(Zurich) Jerome Powell, le patron de la Banque centrale américaine (Fed), a indiqué vendredi, à moins de deux semaines d’une réunion monétaire, que la Fed était prête à soutenir la croissance américaine même s’il ne prévoit pas de récession à court terme.

L’économie américaine « se porte bien », a déclaré M. Powell, invité à participer à une table ronde à l’université de Zurich par son homologue de la Banque centrale suisse, Thomas Jordan.

Il a signalé les bons chiffres de l’emploi publiés vendredi, qui montrent un taux de chômage américain toujours très faible, à 3,7 % en août, proche « du plus bas niveau depuis un demi-siècle ».

Mais face aux nombreux risques qui pèsent sur l’évolution de l’économie, notamment le ralentissement à l’international, la faiblesse de l’inflation et les tensions commerciales, la Fed continuera « d’utiliser tous les outils à sa disposition pour soutenir la croissance », a-t-il promis.

Aux États-Unis, les acteurs sur les marchés financiers s’attendent, quasi à l’unanimité, à une nouvelle légère baisse des taux d’intérêt au jour le jour (-0,25 %) lors de la réunion monétaire prévue le 18 septembre.
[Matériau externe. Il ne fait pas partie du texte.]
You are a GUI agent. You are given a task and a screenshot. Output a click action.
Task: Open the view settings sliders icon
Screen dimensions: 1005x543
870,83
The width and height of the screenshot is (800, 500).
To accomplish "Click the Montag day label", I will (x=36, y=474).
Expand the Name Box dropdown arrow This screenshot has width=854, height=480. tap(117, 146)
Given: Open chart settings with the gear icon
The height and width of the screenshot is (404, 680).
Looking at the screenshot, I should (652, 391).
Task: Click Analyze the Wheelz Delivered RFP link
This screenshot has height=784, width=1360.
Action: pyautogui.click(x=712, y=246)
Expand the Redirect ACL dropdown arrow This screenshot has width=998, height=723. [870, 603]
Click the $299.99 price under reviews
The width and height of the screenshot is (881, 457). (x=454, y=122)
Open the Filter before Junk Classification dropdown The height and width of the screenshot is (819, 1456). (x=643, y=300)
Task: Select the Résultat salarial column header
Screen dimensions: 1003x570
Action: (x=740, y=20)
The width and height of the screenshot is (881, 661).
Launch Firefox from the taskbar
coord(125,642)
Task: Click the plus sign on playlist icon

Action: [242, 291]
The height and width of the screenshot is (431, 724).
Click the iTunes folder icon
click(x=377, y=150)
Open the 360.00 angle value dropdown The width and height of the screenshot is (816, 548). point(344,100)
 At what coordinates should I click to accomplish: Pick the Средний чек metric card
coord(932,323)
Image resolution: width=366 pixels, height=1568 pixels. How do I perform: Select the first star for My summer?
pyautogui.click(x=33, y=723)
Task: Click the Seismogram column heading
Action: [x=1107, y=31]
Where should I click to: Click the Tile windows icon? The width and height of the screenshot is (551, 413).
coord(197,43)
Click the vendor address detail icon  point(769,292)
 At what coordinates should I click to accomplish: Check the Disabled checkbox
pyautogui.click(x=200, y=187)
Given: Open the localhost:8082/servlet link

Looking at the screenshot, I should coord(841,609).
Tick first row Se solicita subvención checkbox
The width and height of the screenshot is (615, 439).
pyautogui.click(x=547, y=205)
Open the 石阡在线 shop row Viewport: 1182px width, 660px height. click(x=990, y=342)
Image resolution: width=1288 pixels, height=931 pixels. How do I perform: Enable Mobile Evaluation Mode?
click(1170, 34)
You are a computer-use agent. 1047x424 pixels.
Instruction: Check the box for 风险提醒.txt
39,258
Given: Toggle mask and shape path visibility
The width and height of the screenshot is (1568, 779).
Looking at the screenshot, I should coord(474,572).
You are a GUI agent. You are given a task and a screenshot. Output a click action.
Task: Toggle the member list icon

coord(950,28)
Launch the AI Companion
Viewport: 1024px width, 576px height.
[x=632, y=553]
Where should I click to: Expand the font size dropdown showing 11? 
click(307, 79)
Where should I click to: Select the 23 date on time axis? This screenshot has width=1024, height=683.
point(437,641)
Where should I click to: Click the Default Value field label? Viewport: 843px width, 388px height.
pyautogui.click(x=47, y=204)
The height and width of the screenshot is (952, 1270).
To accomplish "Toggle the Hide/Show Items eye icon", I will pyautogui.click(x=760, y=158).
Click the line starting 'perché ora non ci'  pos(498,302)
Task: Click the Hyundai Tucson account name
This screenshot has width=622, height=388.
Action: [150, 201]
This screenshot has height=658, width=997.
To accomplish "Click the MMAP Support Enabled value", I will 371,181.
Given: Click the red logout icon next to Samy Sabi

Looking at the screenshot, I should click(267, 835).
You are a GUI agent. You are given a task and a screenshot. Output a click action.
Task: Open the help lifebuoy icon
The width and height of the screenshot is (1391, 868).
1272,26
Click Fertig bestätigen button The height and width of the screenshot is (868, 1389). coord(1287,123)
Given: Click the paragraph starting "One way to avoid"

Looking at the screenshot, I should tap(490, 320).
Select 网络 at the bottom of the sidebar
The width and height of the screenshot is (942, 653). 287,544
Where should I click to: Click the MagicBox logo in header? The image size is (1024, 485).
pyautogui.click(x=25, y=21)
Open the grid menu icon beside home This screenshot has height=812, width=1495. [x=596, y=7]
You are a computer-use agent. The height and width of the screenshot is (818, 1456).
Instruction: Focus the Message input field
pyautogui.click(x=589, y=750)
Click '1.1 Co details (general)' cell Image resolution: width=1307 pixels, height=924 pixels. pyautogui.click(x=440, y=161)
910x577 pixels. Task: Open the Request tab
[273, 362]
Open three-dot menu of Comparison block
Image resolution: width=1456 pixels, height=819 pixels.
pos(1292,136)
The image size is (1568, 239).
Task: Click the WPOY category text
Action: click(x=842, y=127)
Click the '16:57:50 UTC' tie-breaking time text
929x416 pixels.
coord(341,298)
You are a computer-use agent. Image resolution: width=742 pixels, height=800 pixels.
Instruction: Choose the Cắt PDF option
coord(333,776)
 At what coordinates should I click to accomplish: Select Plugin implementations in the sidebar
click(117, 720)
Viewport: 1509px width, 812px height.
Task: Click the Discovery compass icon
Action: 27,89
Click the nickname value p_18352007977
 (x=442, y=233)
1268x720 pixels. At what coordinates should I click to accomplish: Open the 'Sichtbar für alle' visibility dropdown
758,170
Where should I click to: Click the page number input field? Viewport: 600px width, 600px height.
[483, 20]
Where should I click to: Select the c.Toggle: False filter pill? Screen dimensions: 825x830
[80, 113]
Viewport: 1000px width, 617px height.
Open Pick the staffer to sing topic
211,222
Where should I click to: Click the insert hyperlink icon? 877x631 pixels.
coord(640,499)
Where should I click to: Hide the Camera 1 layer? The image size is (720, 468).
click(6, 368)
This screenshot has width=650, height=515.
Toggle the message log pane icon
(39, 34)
Ces taux se situent actuellement entre 2 % et 2,25 %.

Même s’il s’est gardé d’indiquer clairement les intentions du Comité monétaire, M. Powell n’a pas fait de déclaration susceptible de doucher les attentes des investisseurs en matière de baisse des taux.

À Wall Street, le Dow Jones, qui avait ouvert dans le vert, a continué de progresser modérément durant l’intervention du patron de la puissante banque centrale.

Évoquant les tensions commerciales, M. Powell a estimé qu’elles retardaient les investissements des entreprises.

La guerre commerciale entre Washington et Pékin a redoublé d’intensité avec l’entrée en vigueur de droits de douane renforcés par vagues successives, dont la dernière le 1er septembre.

D’ici la fin de l’année, Donald Trump compte surtaxer la quasi-totalité des importations en provenance de Chine (quelque 540 milliards de dollars sur la base des importations 2018).

Pour autant, M. Powell, cible continuelle des attaques de Donald Trump qui veut des taux plus bas pour l’aider dans son bras de fer commercial, s’est abstenu de commenter plus avant la politique commerciale du président républicain.

Il a relevé aussi que la faible inflation était un obstacle. « Nous ne voulons pas aller sur cette voie » d’une inflation trop basse, a-t-il ajouté, promettant que la Fed « défendrait » son objectif de 2 % d’inflation.

M. Powell a également rappelé que les outils utilisés pendant la crise tels que le Quantitative Easing (QE), consistant à injecter des liquidités dans le système financier, avaient montré leur efficacité, tout en soulignant la nécessité de trouver « d’autres outils ».

« Totalement apolitique »

Interrogé sur les critiques de Donald Trump vis-à-vis de la Banque centrale, M. Powell a assuré avec humour, devant une audience toute acquise, qu’il n’avait « aucun regret » d’être dans le service public et que la Fed était « engagée à agir de façon totalement apolitique ».

Quelques heures plus tôt, l’hôte de la Maison-Blanche, qui fait pression pour abaisser drastiquement les taux, avait tweeté sur un ton méprisant : « mais où ai-je déniché ce type, Jerome ? ».

Mais pour M. Powell, la Fed reste « un endroit formidable, avec une éthique forte et un moral d’acier ».

La campagne pour l’élection présidentielle américaine de 2020 « n’est absolument pas » sur le radar de la Fed, a-t-il encore martelé, alors qu’il était interrogé indirectement sur la position d’un ancien dirigeant de la Fed de New York, Bill Dudley, qui a récemment plaidé, dans une tribune au Wall Street Journal, pour que l’institution ne facilite pas la réélection de Donald Trump via sa politique monétaire.

« Nous ne tolérons aucune ingérence politique. […] Ce n’est pas la bonne manière de faire », a déclaré M. Powell, qui s’est vu offrir en fin de conférence par ses hôtes helvétiques une ceinture traditionnelle de cuir cloutée de silhouettes de vaches suisses.